━━━━━ Data for this task ━━━━━

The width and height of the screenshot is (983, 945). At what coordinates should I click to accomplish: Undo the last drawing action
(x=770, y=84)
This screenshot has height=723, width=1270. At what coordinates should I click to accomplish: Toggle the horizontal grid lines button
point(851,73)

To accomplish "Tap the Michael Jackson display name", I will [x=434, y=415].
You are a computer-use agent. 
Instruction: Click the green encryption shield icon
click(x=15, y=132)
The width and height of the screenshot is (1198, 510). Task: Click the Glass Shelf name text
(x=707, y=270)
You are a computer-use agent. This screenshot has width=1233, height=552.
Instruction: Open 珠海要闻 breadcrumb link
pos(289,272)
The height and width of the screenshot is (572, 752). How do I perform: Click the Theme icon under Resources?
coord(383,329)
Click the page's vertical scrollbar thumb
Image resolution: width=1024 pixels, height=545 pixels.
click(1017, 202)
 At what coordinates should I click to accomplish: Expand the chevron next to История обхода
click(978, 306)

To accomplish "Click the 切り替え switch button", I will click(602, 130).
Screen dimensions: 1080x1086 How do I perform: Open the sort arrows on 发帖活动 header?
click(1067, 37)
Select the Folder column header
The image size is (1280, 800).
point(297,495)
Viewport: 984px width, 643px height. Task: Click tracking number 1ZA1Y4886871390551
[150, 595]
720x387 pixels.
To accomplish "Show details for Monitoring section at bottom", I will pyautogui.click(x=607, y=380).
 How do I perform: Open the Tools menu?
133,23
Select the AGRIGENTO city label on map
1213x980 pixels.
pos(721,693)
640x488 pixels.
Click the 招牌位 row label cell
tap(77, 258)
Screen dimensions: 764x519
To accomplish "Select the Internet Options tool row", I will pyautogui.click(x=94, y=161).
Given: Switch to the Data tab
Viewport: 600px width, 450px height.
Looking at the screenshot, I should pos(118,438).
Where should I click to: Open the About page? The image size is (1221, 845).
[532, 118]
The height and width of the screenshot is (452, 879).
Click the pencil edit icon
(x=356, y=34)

━━━━━

## How to complete this task
Output the data above without altering a line.

## Problem solution
The width and height of the screenshot is (983, 945). At what coordinates should I click to accomplish: Undo the last drawing action
(x=770, y=84)
This screenshot has height=723, width=1270. At what coordinates should I click to accomplish: Toggle the horizontal grid lines button
point(851,73)

To accomplish "Tap the Michael Jackson display name", I will [x=434, y=415].
You are a computer-use agent. 
Instruction: Click the green encryption shield icon
click(x=15, y=132)
The width and height of the screenshot is (1198, 510). Task: Click the Glass Shelf name text
(x=707, y=270)
You are a computer-use agent. This screenshot has width=1233, height=552.
Instruction: Open 珠海要闻 breadcrumb link
pos(289,272)
The height and width of the screenshot is (572, 752). How do I perform: Click the Theme icon under Resources?
coord(383,329)
Click the page's vertical scrollbar thumb
Image resolution: width=1024 pixels, height=545 pixels.
click(1017, 202)
 At what coordinates should I click to accomplish: Expand the chevron next to История обхода
click(978, 306)

To accomplish "Click the 切り替え switch button", I will click(602, 130).
Screen dimensions: 1080x1086 How do I perform: Open the sort arrows on 发帖活动 header?
click(1067, 37)
Select the Folder column header
The image size is (1280, 800).
point(297,495)
Viewport: 984px width, 643px height. Task: Click tracking number 1ZA1Y4886871390551
[150, 595]
720x387 pixels.
To accomplish "Show details for Monitoring section at bottom", I will pyautogui.click(x=607, y=380).
 How do I perform: Open the Tools menu?
133,23
Select the AGRIGENTO city label on map
1213x980 pixels.
pos(721,693)
640x488 pixels.
Click the 招牌位 row label cell
tap(77, 258)
Screen dimensions: 764x519
To accomplish "Select the Internet Options tool row", I will pyautogui.click(x=94, y=161).
Given: Switch to the Data tab
Viewport: 600px width, 450px height.
Looking at the screenshot, I should pos(118,438).
Where should I click to: Open the About page? The image size is (1221, 845).
[532, 118]
The height and width of the screenshot is (452, 879).
Click the pencil edit icon
(x=356, y=34)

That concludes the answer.